• [Quoted passage]
**********

BLOG
Fundamentals

p-token: How Solana Rewrote Its Most Important Program

Sourav Mishra

Sourav Mishra

May 28, 202621 min read

TL;DR: The SPL Token program is the most-used piece of code on Solana. Nearly every non-vote transaction touches it, and it was quietly burning about 10% of every block's compute. So Anza rewrote it from scratch in a zero-dependency framework called Pinocchio and got a token transfer down from 4,645 compute units to 76. Then came the scary part: they swapped the new code in at the same address the old program lived at, behind a feature gate, at an epoch boundary, while billions of dollars sat in accounts that point to it. This is p-token (SIMD-0266). It's byte-for-byte compatible, so your client code didn't change a line. It went live on mainnet in spring 2026, and most people never noticed. That was the whole idea. Below: what happened under the hood, why a transfer got 60x cheaper, how you replace the most important program on a $100B+ network while it's running, and the one thing that did change for anyone reading token data off the chain.

There's a program on Solana that your code calls more than any other, whether you wrote that call or not. Every USDC transfer. Every swap leg. Every memecoin mint, every NFT that's really an SPL token, every "wrap SOL" in a Jupiter route. It's the SPL Token program. It lives at TokenkegQfeZyiNwAJbNbGKPFXCWuBvf9Ss623VQ5DA, and for years it was one of the least efficient things on the network, for a simple reason: nobody thought about it. It just worked, so it never got touched.

Then someone added it up. Token instructions were eating roughly 10% of the compute units in every block. Not 10% of token-related blocks. 10% of all blockspace, everywhere, all the time, for a program whose job is mostly "subtract here, add there."

So Anza rewrote it. The new version is called p-token. It does the exact same thing as the old one, byte-for-byte, for a fraction of the compute. Then they replaced the old program in place: same address, same accounts, live on mainnet. Almost nobody noticed. That last part is the one worth understanding.

The Most Expensive Cheap Thing on Solana

Compute units are the scarce resource on Solana. Not money, not storage. Compute. Every block has a hard cap, currently 60M CU, with a 12M budget per account write lock. Every instruction draws from that cap. When blocks fill up, your transaction's priority comes down to fee per compute unit. CU is the currency that actually rations blockspace.

**********

• [Task objective] Continue the article on p-token and the Solana SPL Token program from the point where it stops.

**********

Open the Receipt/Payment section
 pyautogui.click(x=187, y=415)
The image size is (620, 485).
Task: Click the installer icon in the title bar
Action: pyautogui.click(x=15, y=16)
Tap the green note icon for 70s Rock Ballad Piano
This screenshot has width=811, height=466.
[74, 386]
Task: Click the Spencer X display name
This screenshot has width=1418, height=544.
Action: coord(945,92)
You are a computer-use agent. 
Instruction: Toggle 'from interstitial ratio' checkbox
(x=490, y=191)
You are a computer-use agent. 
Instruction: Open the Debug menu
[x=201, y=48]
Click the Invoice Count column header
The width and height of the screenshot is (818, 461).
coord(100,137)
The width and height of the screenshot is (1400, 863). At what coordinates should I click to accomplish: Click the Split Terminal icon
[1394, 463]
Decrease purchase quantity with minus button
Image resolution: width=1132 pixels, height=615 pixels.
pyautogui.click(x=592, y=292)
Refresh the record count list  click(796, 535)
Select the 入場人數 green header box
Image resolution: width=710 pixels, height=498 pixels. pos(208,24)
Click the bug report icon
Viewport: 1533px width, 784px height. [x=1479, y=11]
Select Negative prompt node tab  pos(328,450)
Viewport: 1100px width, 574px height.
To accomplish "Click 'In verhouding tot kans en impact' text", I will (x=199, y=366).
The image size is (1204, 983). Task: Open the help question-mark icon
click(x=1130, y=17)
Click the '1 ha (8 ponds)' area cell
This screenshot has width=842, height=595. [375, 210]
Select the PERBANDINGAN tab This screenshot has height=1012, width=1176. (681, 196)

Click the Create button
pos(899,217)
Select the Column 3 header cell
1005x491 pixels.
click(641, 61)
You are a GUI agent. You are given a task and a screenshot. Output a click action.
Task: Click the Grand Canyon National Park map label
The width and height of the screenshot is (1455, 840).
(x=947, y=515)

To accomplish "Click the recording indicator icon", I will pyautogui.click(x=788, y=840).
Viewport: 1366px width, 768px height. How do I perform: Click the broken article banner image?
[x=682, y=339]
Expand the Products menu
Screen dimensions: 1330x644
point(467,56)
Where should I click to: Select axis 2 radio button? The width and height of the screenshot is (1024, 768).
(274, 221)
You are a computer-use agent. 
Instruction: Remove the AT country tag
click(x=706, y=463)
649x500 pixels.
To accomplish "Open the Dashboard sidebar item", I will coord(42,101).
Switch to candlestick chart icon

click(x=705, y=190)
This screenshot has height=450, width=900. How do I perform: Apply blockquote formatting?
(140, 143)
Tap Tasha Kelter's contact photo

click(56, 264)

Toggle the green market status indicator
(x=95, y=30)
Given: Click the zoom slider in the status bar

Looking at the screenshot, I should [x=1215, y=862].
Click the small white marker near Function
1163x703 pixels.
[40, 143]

**********

• [Result]
Against that backdrop, look at what the old SPL Token program charged for the single most common operation on the network:

  • A plain Transfer: 4,645 CU
  • A TransferChecked: 6,200 CU

That sounds small until you remember how often it runs. Transfer and TransferChecked together are nearly half of all token-program activity, and the token program is ~10% of all blockspace. So you're paying that 4,645 on a huge number of transactions every day, and a big chunk of it isn't doing anything useful. Some of it was pure logging: before a single lamport moved, the program would write Program log: Instruction: Transfer to the transaction log, and that one line burned around 103 CU.

The waste wasn't in the logic. The logic of a token transfer is trivial. The waste was in everything wrapped around it: how the program received its accounts, how it parsed them, and how much machinery the standard Solana program model dragged in before the first useful line ran. p-token's whole idea is that you can keep the logic identical and throw away the wrapping.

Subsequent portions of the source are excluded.